*WORK REQUEST*: Copy out the data from the line containing "Task: Open Restauracja nr 7 in sidebar" to its last line, exactly. No pictures.

★ ★ ★ ★ ★ ★ ★

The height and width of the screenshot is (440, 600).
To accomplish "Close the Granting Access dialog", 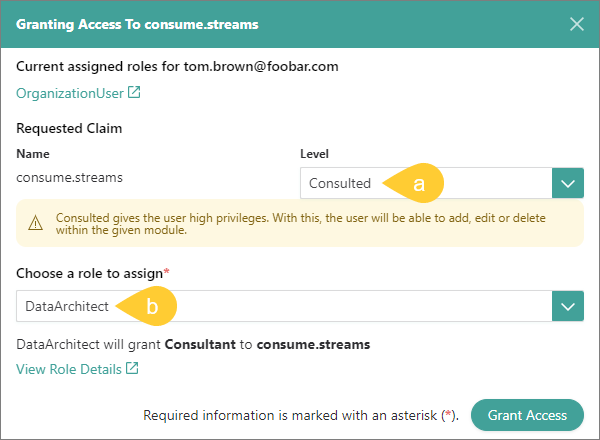I will (577, 24).
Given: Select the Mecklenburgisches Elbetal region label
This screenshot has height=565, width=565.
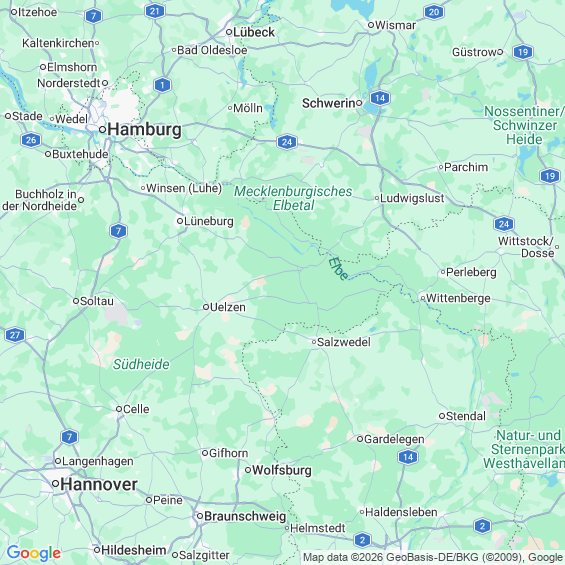Looking at the screenshot, I should click(x=293, y=198).
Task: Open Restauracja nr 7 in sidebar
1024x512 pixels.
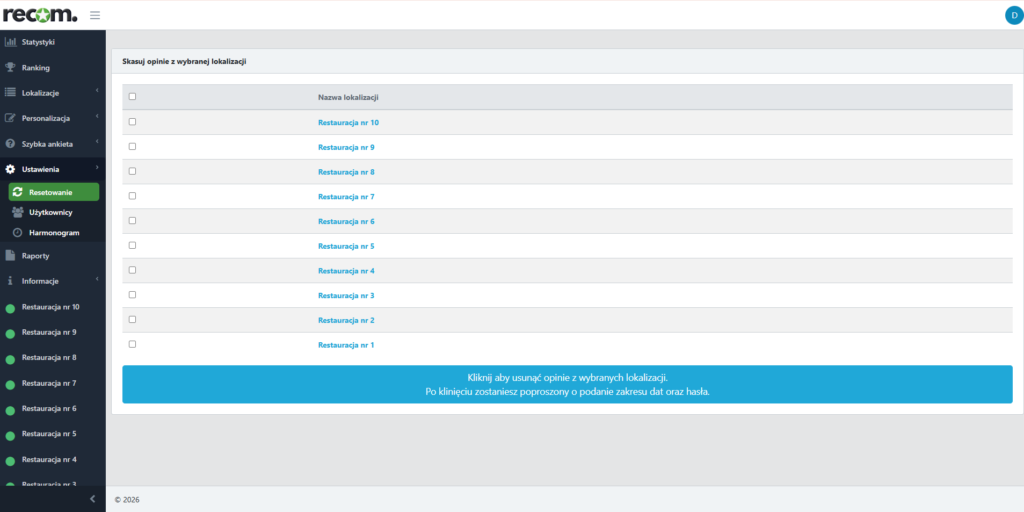Action: [x=49, y=383]
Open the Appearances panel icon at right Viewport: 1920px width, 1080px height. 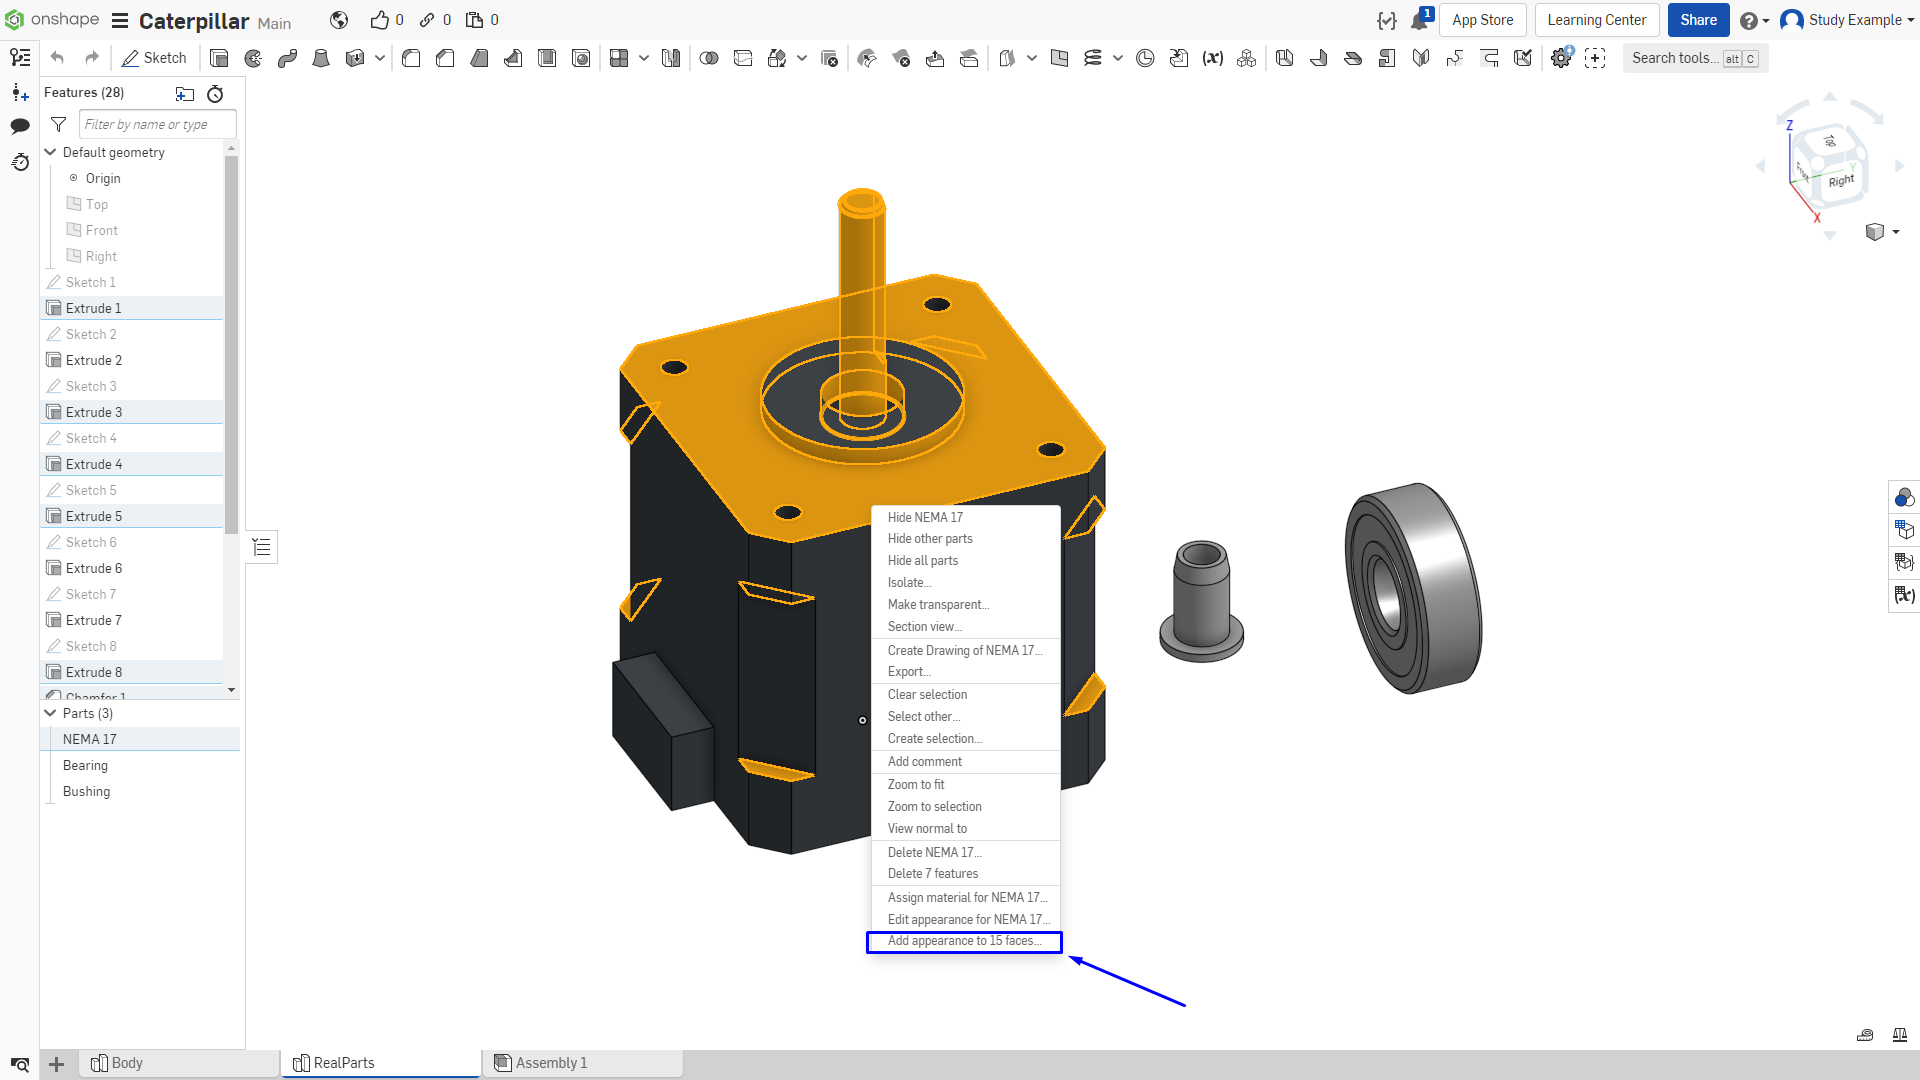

★ ★ ★ ★ ★ ★ ★

*ANSWER AREA*:
Task: Open Restauracja nr 7 in sidebar
1024x512 pixels.
Action: [x=49, y=383]
Open the Appearances panel icon at right Viewport: 1920px width, 1080px height. 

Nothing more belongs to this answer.